2 – Aplicativo SP Mulher Segura

O SP Mulher Segura é um aplicativo que reúne serviços de atendimento a casos de violência doméstica. Por meio do aplicativo SP Mulher Segura, é possível registrar boletins de ocorrência doméstica. Além disso, o aplicativo também disponibiliza um botão do pânico para acionamento de socorro caso a vítima tenha medida protetiva e esteja em situação de perigo.

LEIA MAIS: SP Mulher Segura: conheça o aplicativo que permite denunciar violência doméstica e acionar botão do pânico contra agressores

Por meio de georreferenciamento, o aplicativo também cruza os dados da localização da vítima e do agressor monitorado por tornozeleira eletrônica. Se identificada uma aproximação, o Centro de Operações da Polícia Militar (Copom) é acionado e uma viatura é despachada para o local.

3 – Cabine Lilás

Além disso, a mulher que aciona o Copom pelo 190 tem um time especializado de policiais femininas prontas para o atendimento de ocorrências e suporte a mulheres vítimas de agressão. Elas compõem a Cabine Lilás, uma sala com cinco policiais mulheres à disposição para o atendimento.

Por meio da Cabine Lilás, a vítima recebe todo o suporte necessário, desde o acionamento da ocorrência até orientação sobre as redes de apoio existentes no estado e município para a mulher. Fora isso, as policiais são orientadas a auxiliar no registro da ocorrência e dão suporte às equipes que estão no local atendendo a ocorrência. Como resultado, os trabalhos das operadoras da Cabine Lilás já foram responsáveis por 30 prisões em flagrante por descumprimento de medida protetiva.

Por meio da Cabine Lilás, a vítima recebe todo o suporte necessário, desde o acionamento da ocorrência até orientação sobre as redes de apoio existentes no estado e município para a mulher. Foto: Divulgação/Governo de SP.

4 – Protocolo Não se Cale

Bares e restaurantes em São Paulo estão preparados para o combate à violência contra a mulher.
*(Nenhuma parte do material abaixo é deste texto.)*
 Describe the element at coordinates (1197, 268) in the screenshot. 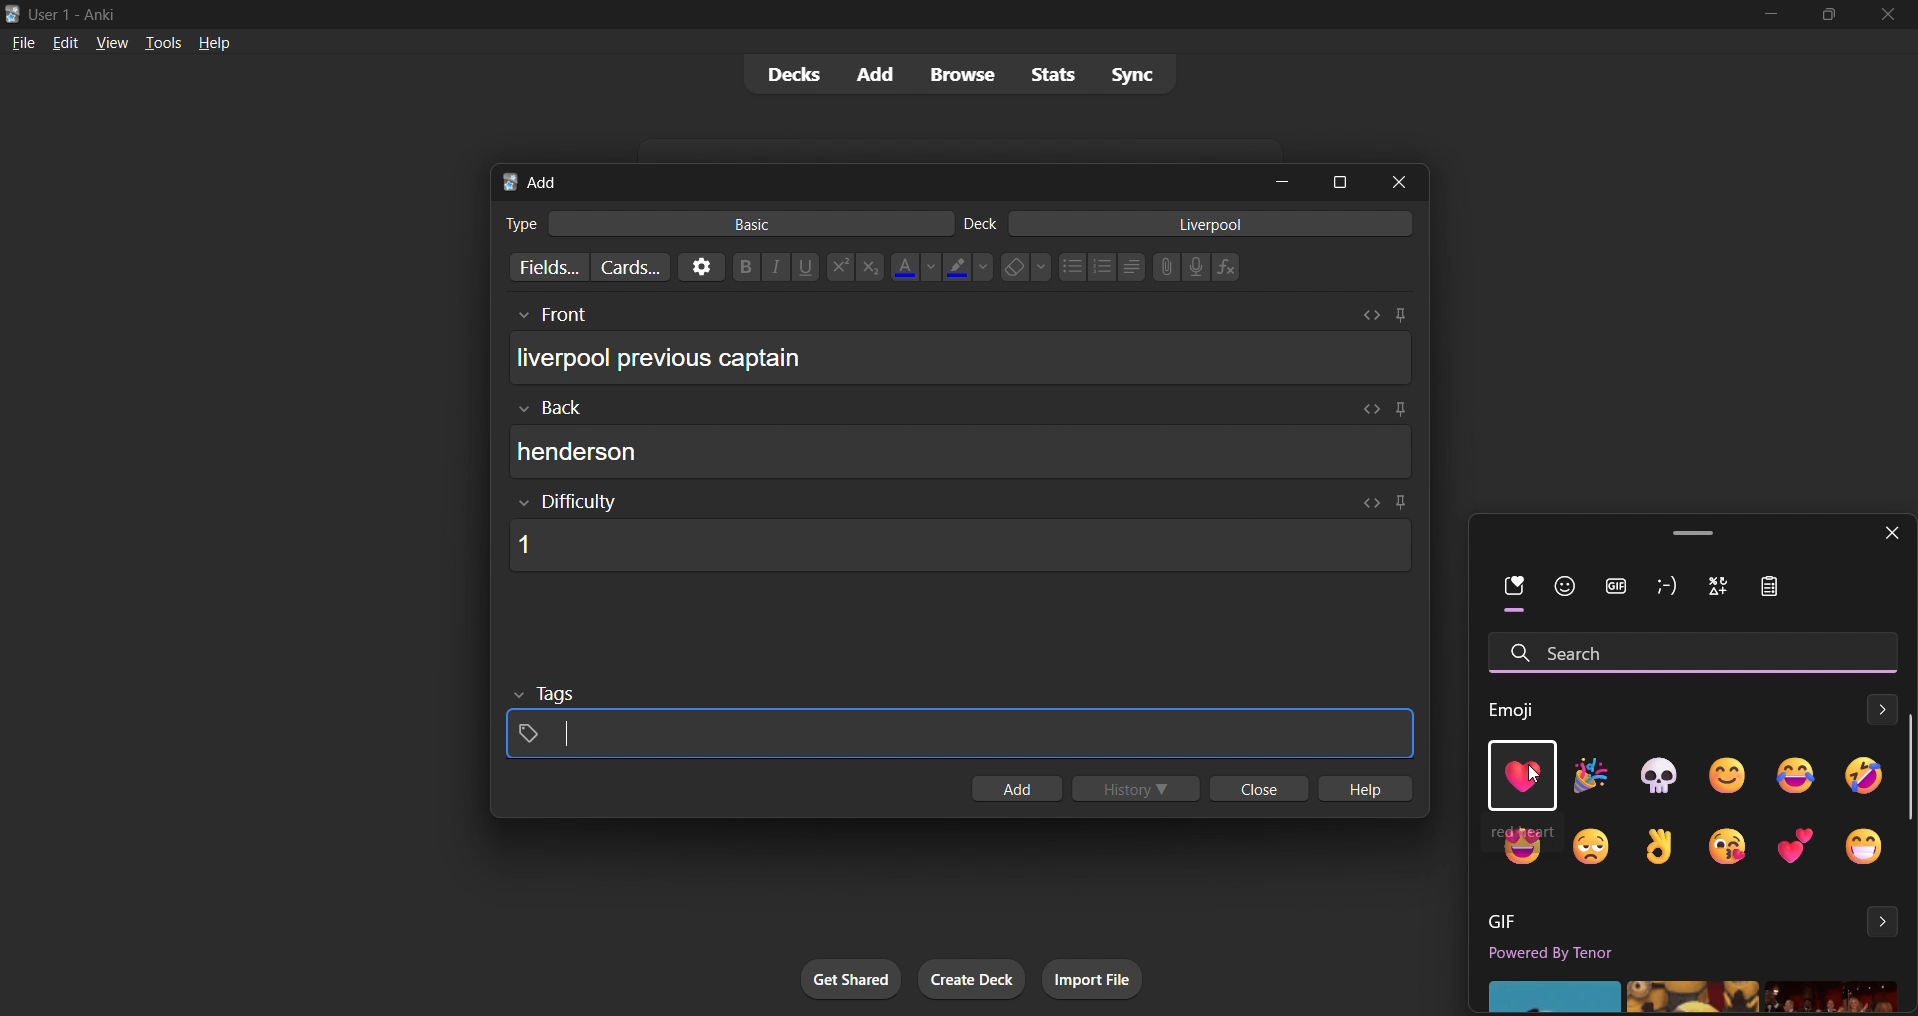

I see `microphone` at that location.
Por meio do Protocolo Não se Cale, funcionários desses estabelecimentos recebem capacitação para acolher e dar suporte às vítimas de assédio. 

De acordo com a legislação, profissionais dos setores de entretenimento, lazer e gastronomia devem estar capacitados para identificar e responder a esse sinal ou a situações suspeitas de assédio.
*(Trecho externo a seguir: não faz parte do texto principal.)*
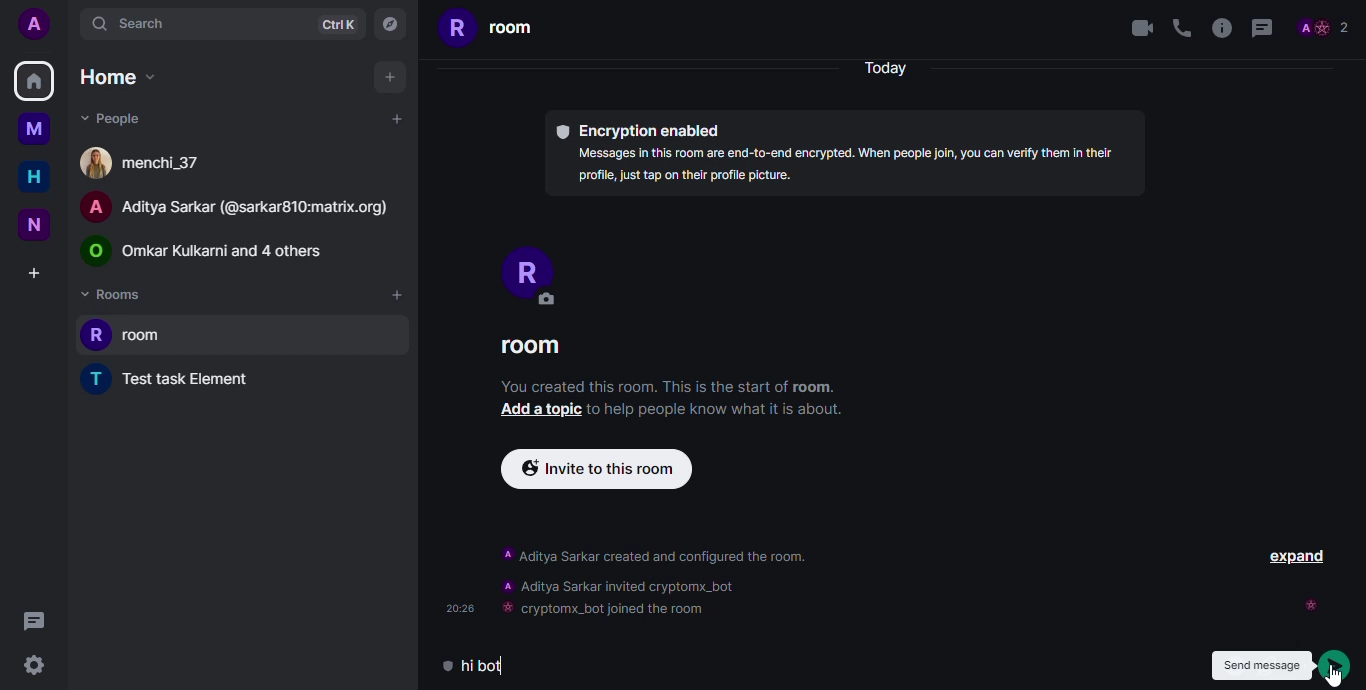 The height and width of the screenshot is (690, 1366). Describe the element at coordinates (843, 165) in the screenshot. I see `Messages in this room are end-to-end encrypted. When people join, you can verify them in theirprofile, just tap on their profile picture.` at that location.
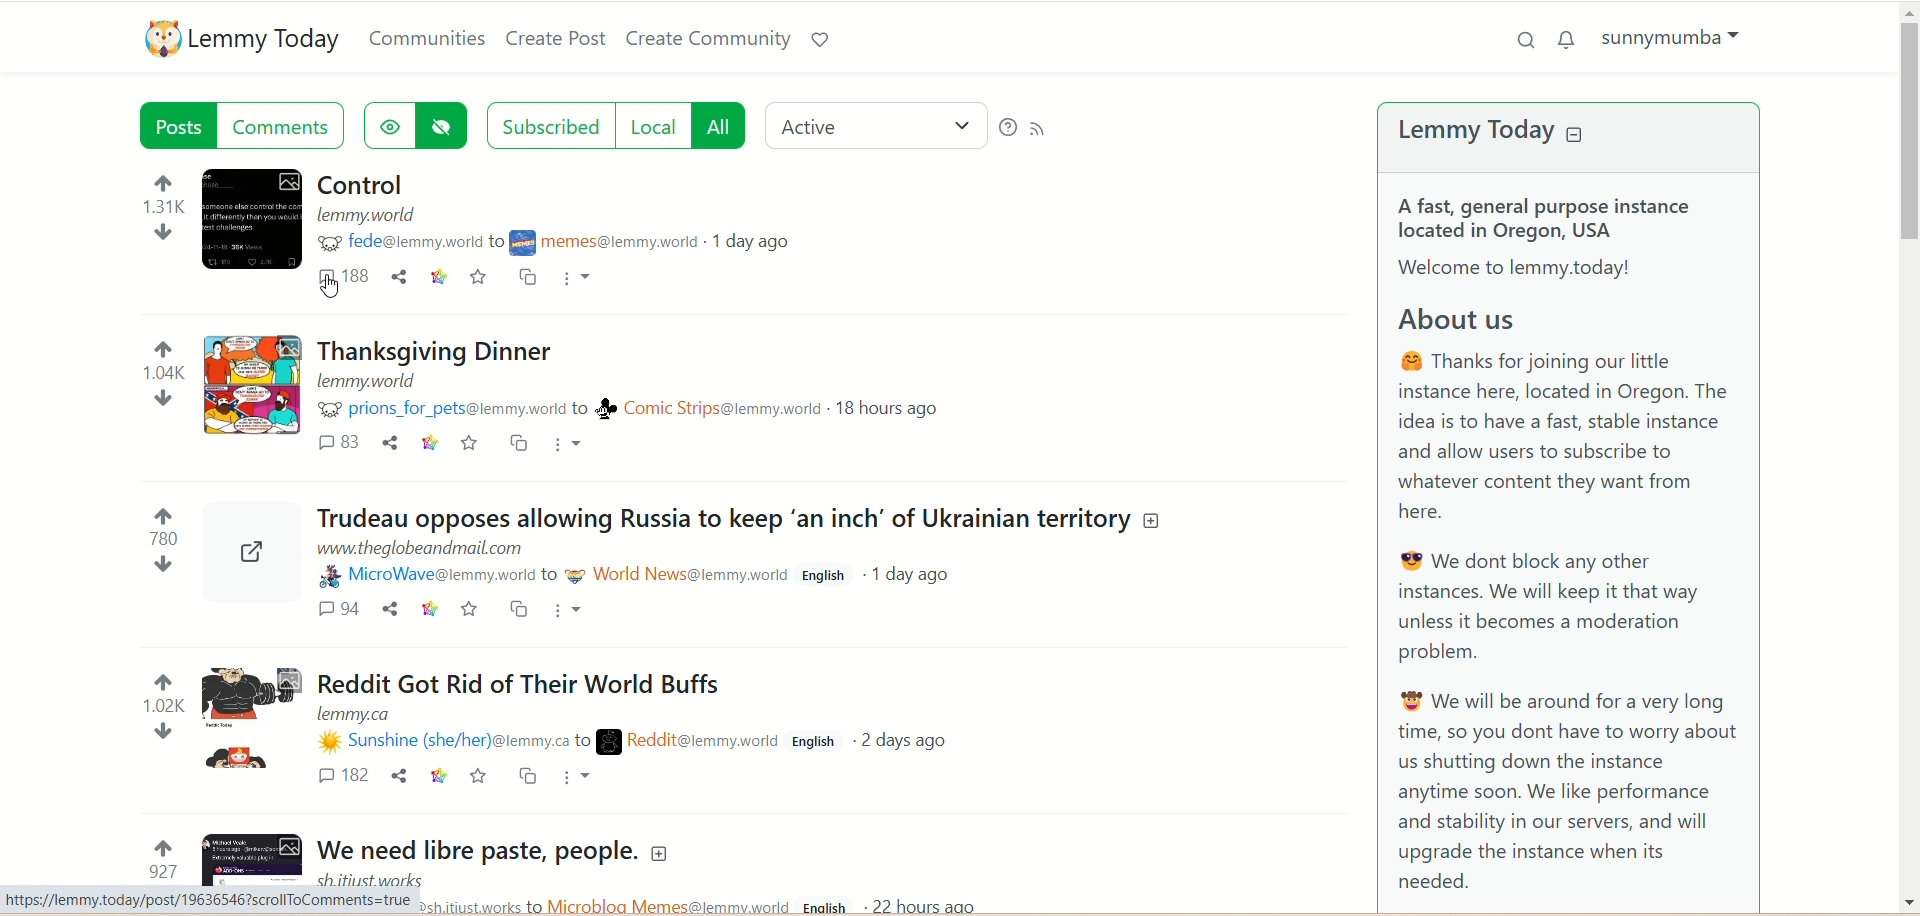 The image size is (1920, 916). Describe the element at coordinates (332, 612) in the screenshot. I see `comments` at that location.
O estabelecimento deve garantir um espaço seguro para a vítima, acompanhá-la até o veículo solicitado e, se necessário, acionar a polícia ou o SAMU, sempre respeitando a decisão da mulher e orientando-a sobre a rede pública de apoio disponível. O curso de capacitação é feito de forma online.

5 – Dia de folga para servidoras públicas realizarem exames

Como forma de estimular a realização de exames preventivos de saúde, funcionárias da gestão pública estadual têm abono de um dia de trabalho para que possam realizar a avaliação médica. Os procedimentos incluem os preventivos contra câncer de mama e colo de útero.

6 – Abrigos para Mulheres Vítimas de Violência

Mulheres vítimas de violência também contam com abrigos para acolhimento. Nesses abrigos, cuja localização é sigilosa, as mulheres e seus filhos menores de 18 anos podem permanecer por seis meses, prorrogáveis pelo mesmo período. Longe de seus agressores, elas recebem moradia e alimentação, além de serem encaminhadas para tratamento de saúde e orientadas sobre trabalho e renda. O objetivo é que possam se reorganizar profissional e financeiramente rumo à autonomia para não serem obrigadas a retornar ao convívio com o agressor

Esses serviços possuem a finalidade de atender mulheres sob ameaça ou risco à sua integridade física em razão de violência doméstica e familiar, causadora de lesão, sofrimento físico, sexual, psicológico ou dano moral.

Em articulação com a rede de serviços socioassistenciais das demais políticas públicas e do sistema de Justiça, a SEDS trabalha para que sejam garantidos a essas mulheres também atendimento jurídico e psicossocial e acesso a benefícios sociais, inclusive para filhos e/ou dependentes que estiverem sob sua responsabilidade.